В это мгновенье он желал одного: увидеть Агапие, попросить у него
прощения за укоры и поддержать его добрым словом...
18. МОЛДАВСКИЕ РЭЗЕШИ
В десятом часу вечера у Черных Срубов неожиданно появился капитан
Козмуцэ с двумя негренскими рэзешами. В сумерках смутно видны были леса и
поля, оставшиеся позади; по высоким облакам, застывшим в небе, разливался
еле уловимый розоватый отсвет заката, а далеко на востоке чернели мрачные
тучи, предвещавшие бурю. Но на лужайке у колодцев все было спокойно.
Рэзешский капитан еще издалека подал знак, что едут к государю
друзья. Однако товарищи Подковы поднялись, как было заведено, сжимая
рукояти сабель; кони стояли оседланные.
Люди, известившие о своем приходе, остановились, не доезжая до
лужайки, и ждали ответа.
- Пусть спешиваются да идут сюда, - приказал Никоарэ.
Верхние караульные, дьяк и Лиса, привели к срубам, а затем и на
лужайку негренского капитана, знаменитого наездника.

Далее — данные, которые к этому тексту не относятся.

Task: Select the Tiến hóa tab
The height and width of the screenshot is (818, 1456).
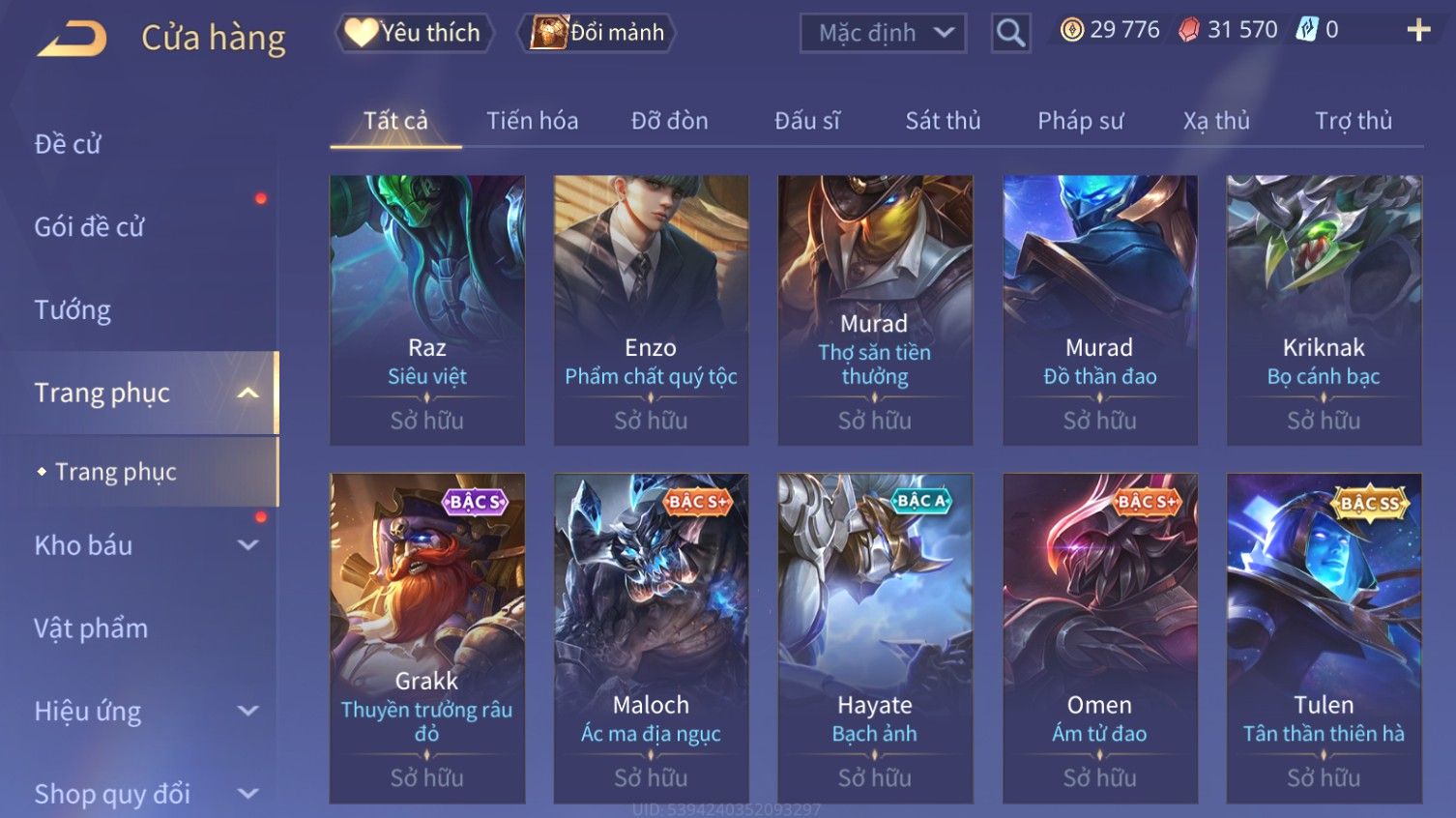Action: point(532,121)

То был человек невысокого роста, еще стройный и ловкий, хотя ему и
перевалило за пятьдесят. У него были смелые глаза, густые сросшиеся брови,
короткая черная борода. Коня он оставил около срубов у своих товарищей.
Подошел к лужайке, где дожидался Подкова. Остановился.
- Я знаю его, - подтвердил дед Митря. - Он наш человек.
Подкова кивнул головой.
- Подойди ближе, братец Козмуцэ, - позвал лэкустенский рэзеш.
Ловкий чернявый всадник торопливо сделал еще несколько шагов и, сняв
шапку, поклонился. Схватив правую руку, которую, стоя, протягивал ему
Никоарэ, он склонил над ней голову.
- Понял я, светлый государь, - заговорил он мягко и ласково, - что
надо мне поторопиться. Но наш друг Агапие не мог со мной приехать.
Заволоклись у него глаза, пока рассказывал он о повелении твоей светлости,
- так в седле и заснул от усталости.
- Стало быть, кончился его черный день, - пробормотал дед Митря,
пристально глядя на Козмуцэ. - Завтра утром проснется с ясными глазами.
- Да, - тихо проговорил негренский рэзеш. - Пожелал я мира бедной
душе его и вскочил на коня. Преславный государь, - добавил Козмуцэ, быстро
повернувшись к Никоарэ, - прикажи двинуться в путь. Дожидается тебя у нас
в Негренах ужин, кров и постель; найдутся у нас также чернила и перо,
потребные для той грамоты, которую я отвезу в Могилев.
- Ну скажи, пожалуйста! Знавал я этого всадника еще в дни княжения
Петру Рареша, - пробормотал дед Петря. - А он уж меня не узнает, видно,
стар я стал.
- Голос у тебя все тот же, капитан Петря, - возразил негренский
рэзеш.
- А ты, Козмуцэ, все так же смел.
- Смел я, капитан Петря, только рядом с желанными сердцу людьми.
Улыбнулся Подкова.
- Кого не узнал с первого взгляда, дед Петря, того и через девяносто
девять дней не узнаешь. Отправимся немедля, дед Петря.
- Мы во власти божьей и твоей светлости, - отвечал старик.
- Нет, я сам во власти моих верных товарищей.
Они тронулись в путь; негренские рэзеши ехали впереди, а капитану
Козмуцэ дед Петря дал место рядом с собой, позади его светлости Никоарэ.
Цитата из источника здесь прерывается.